═════ Data extract
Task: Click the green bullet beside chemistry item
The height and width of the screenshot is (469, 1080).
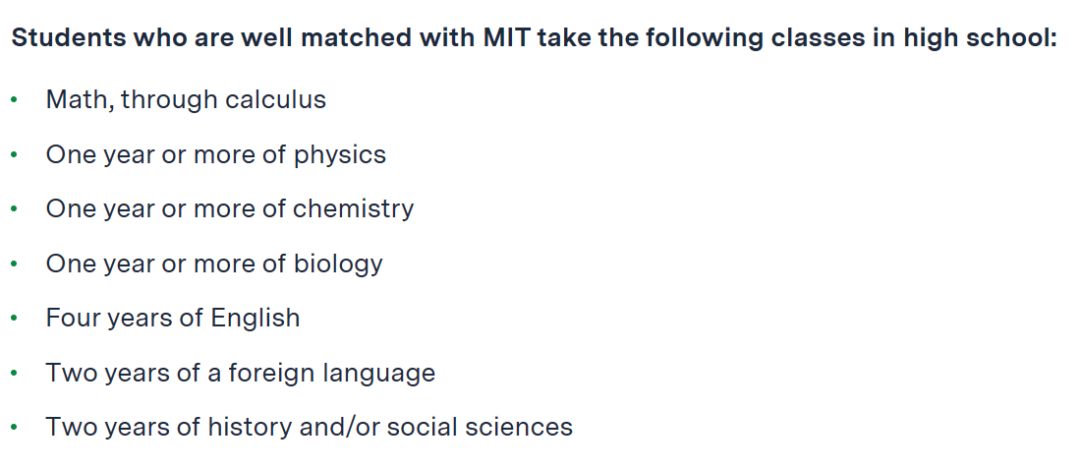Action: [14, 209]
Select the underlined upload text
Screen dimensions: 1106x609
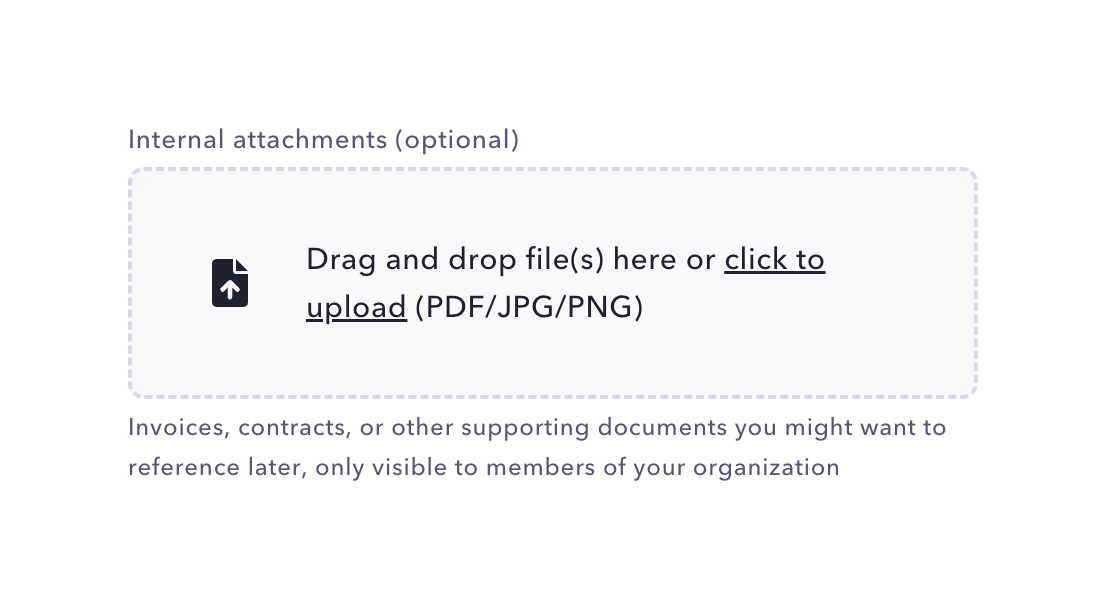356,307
══════════
Exercise goal. Your output should be the records above, duplicated exactly and picture-free.

Written reply.
Task: Click the green bullet beside chemistry item
The height and width of the screenshot is (469, 1080).
Action: [14, 209]
Select the underlined upload text
Screen dimensions: 1106x609
356,307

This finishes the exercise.